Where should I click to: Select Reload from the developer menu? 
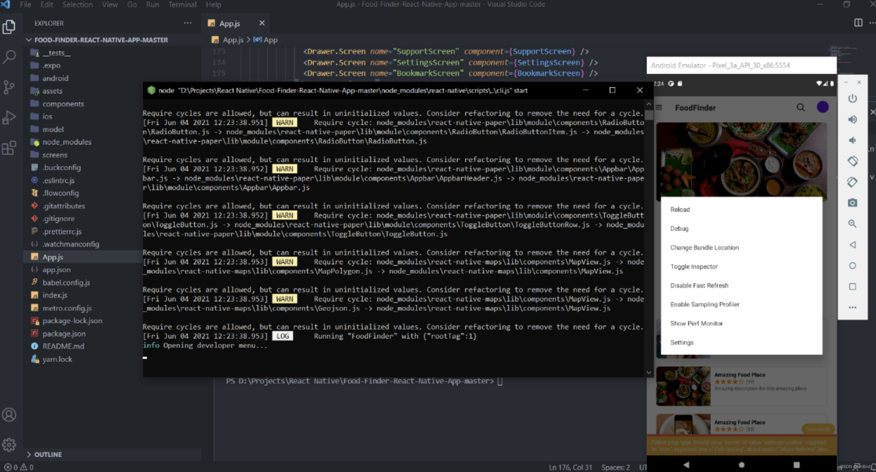tap(679, 209)
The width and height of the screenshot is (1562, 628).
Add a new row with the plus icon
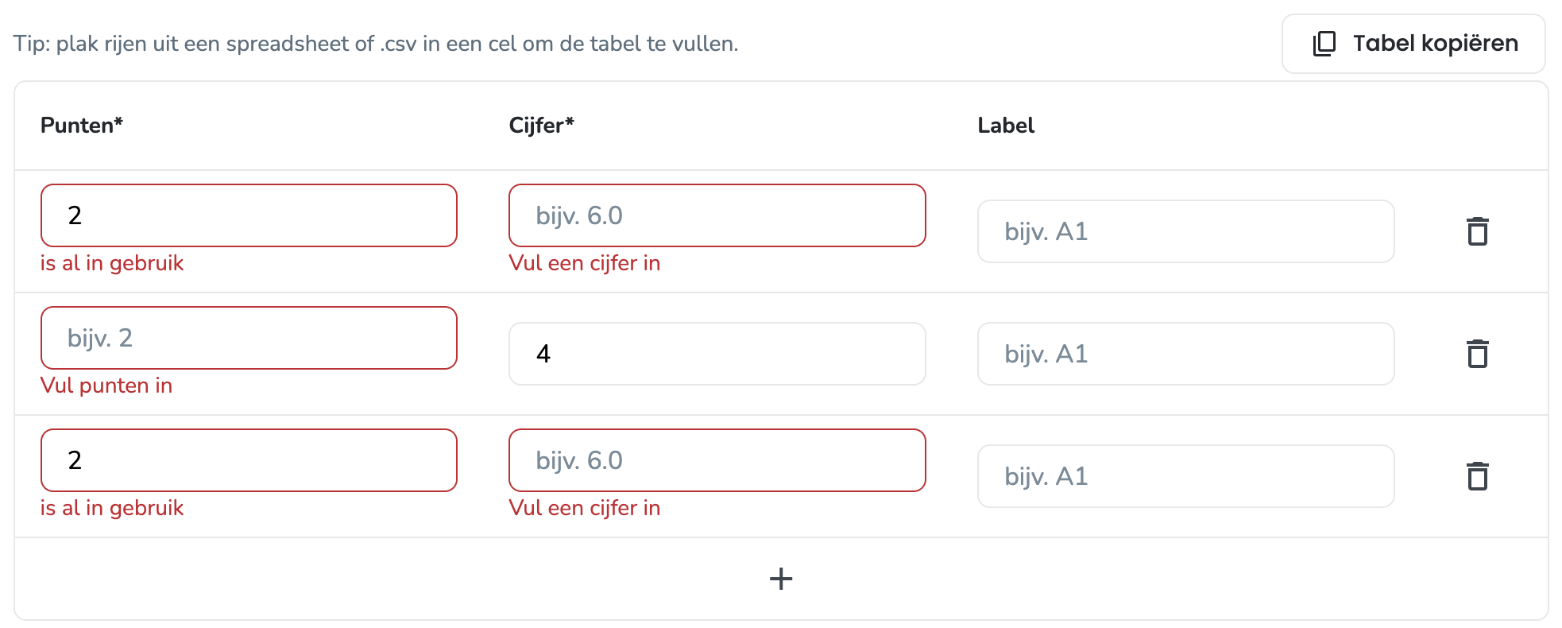[x=781, y=579]
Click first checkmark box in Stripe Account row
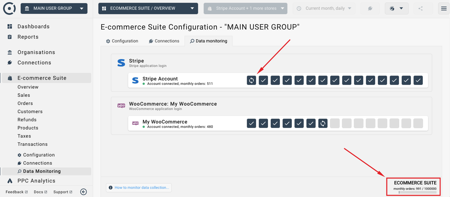 [x=263, y=80]
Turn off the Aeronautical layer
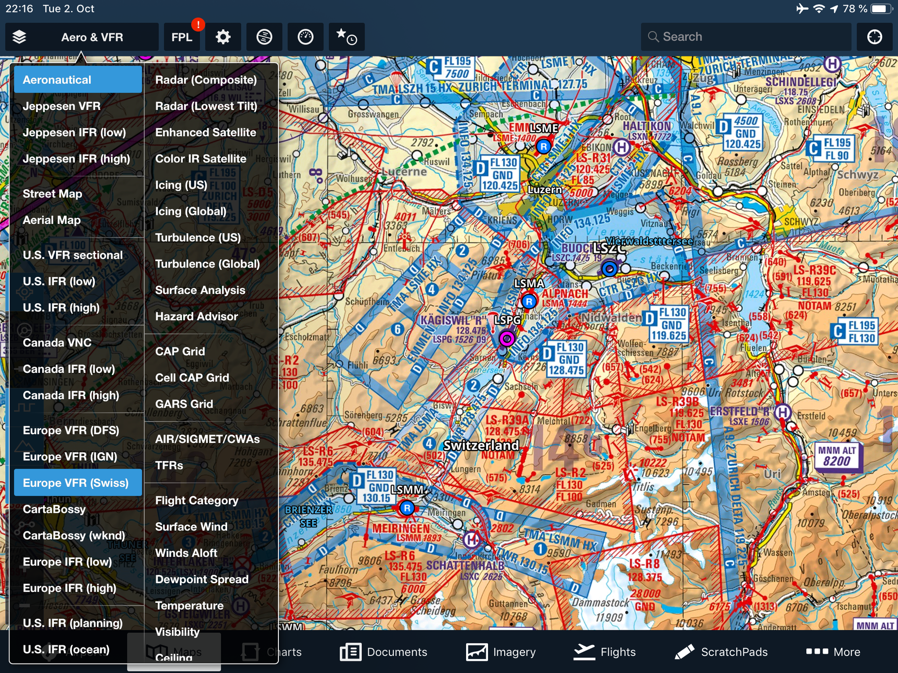 57,80
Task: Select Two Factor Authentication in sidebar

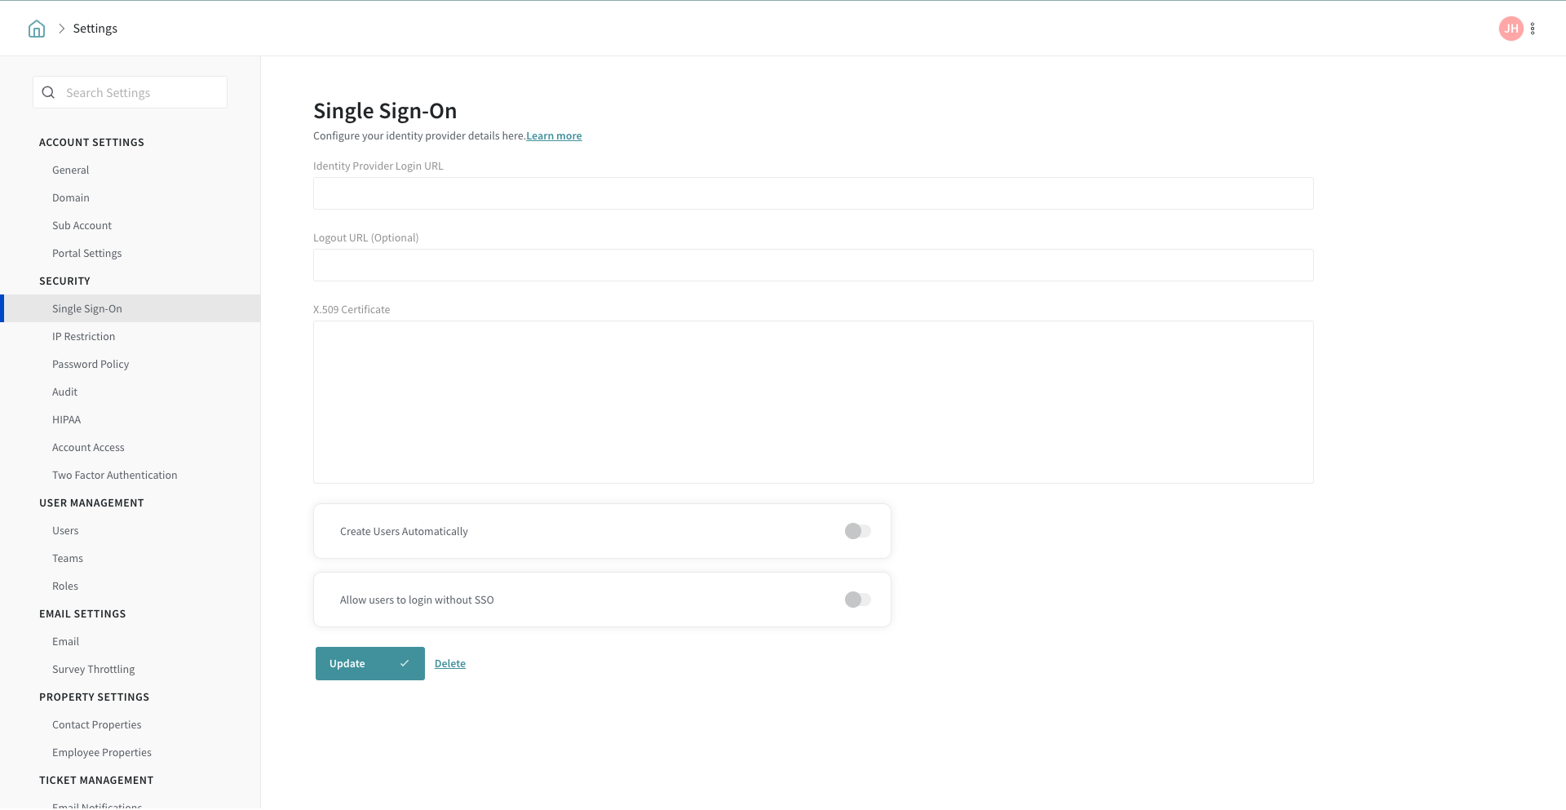Action: (x=114, y=475)
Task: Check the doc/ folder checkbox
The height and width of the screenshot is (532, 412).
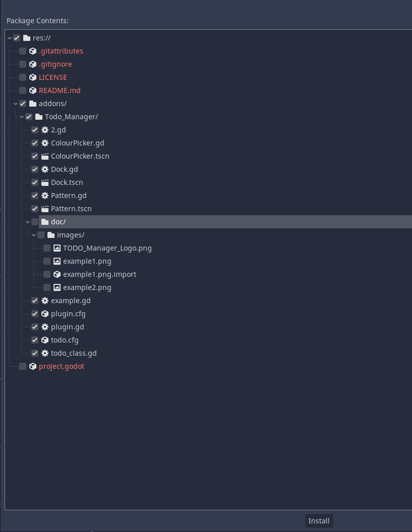Action: 35,222
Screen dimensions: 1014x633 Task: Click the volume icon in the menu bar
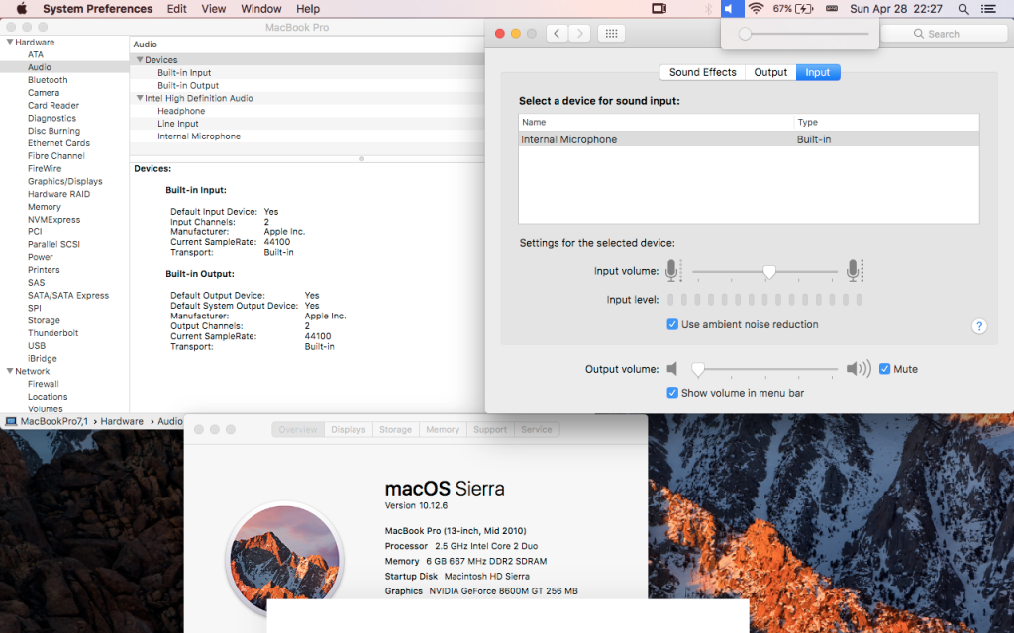[732, 9]
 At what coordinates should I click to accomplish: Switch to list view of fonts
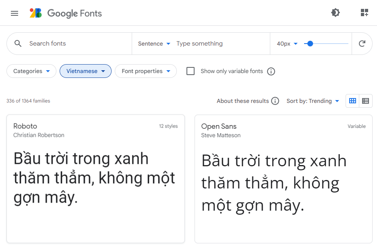coord(365,101)
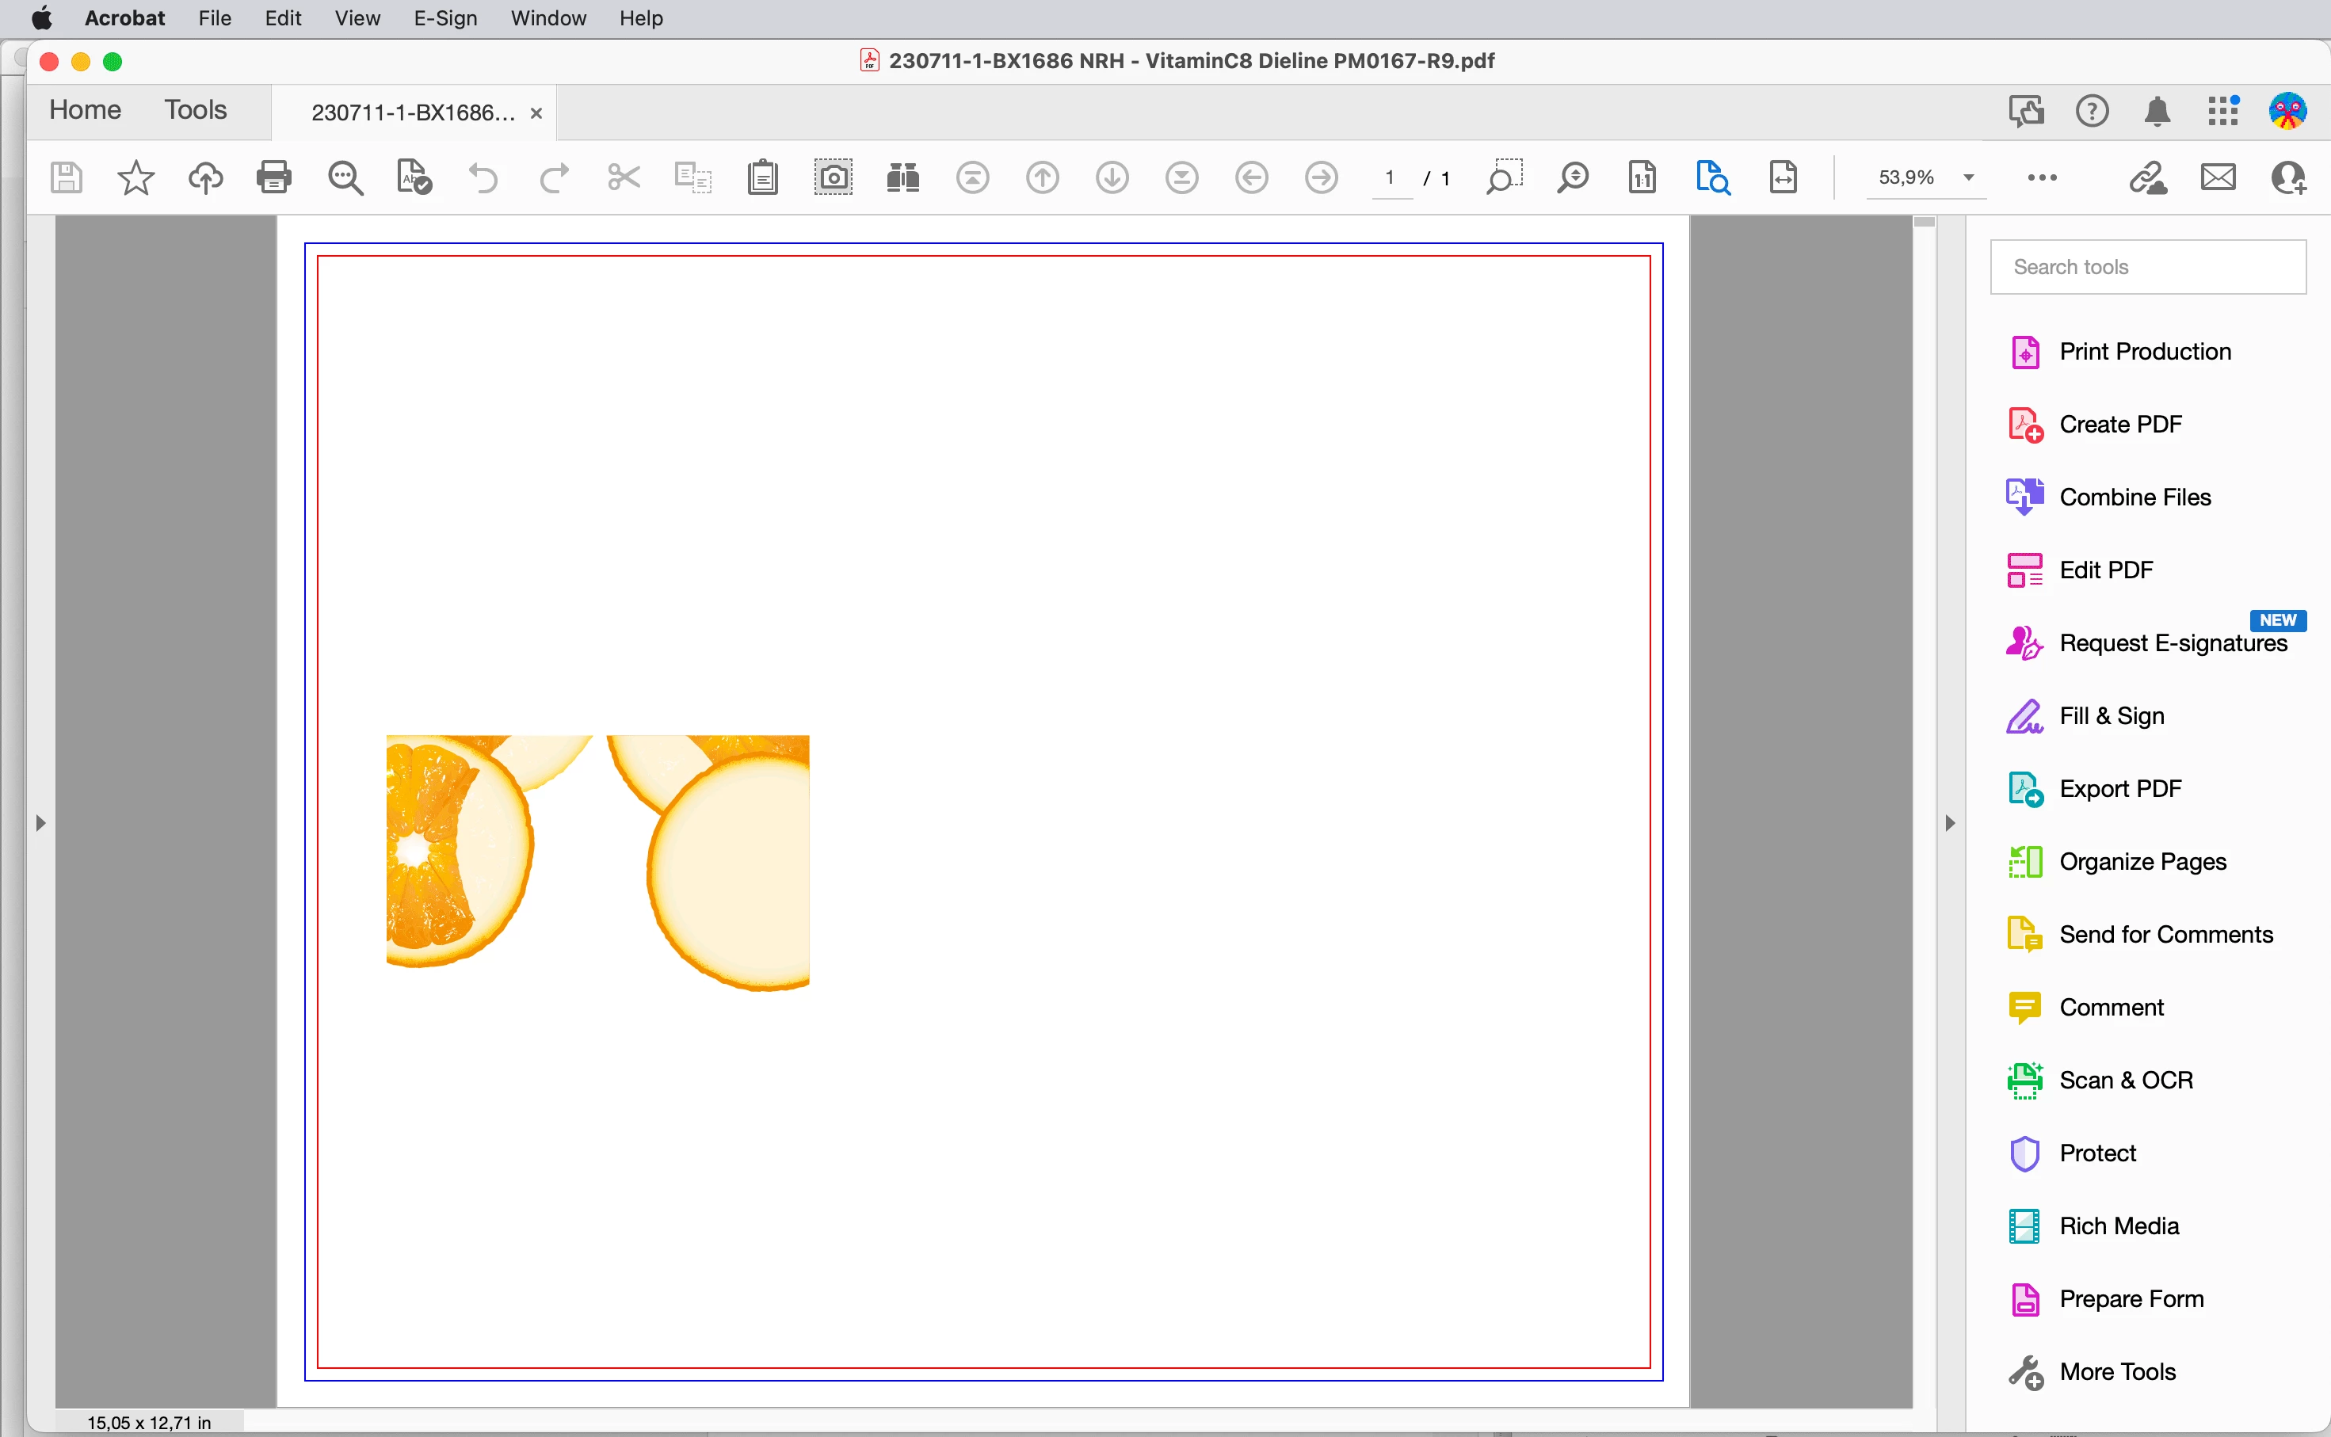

▸ Set exercise
Copy each of the entries above word for word, leaving out the pictures.

▸ Exercise solution
Where should I click to: Select Reload from the developer menu? 
tap(679, 209)
The width and height of the screenshot is (1562, 628).
Add a new row with the plus icon
[x=781, y=579]
Click first checkmark box in Stripe Account row
 [x=263, y=80]
Turn off the Aeronautical layer
 57,80
Task: Select Two Factor Authentication in sidebar

Action: (x=114, y=475)
Task: Check the doc/ folder checkbox
The height and width of the screenshot is (532, 412).
Action: 35,222
Screen dimensions: 1014x633 Task: Click the volume icon in the menu bar
[732, 9]
 At what coordinates should I click to accomplish: Switch to list view of fonts
coord(365,101)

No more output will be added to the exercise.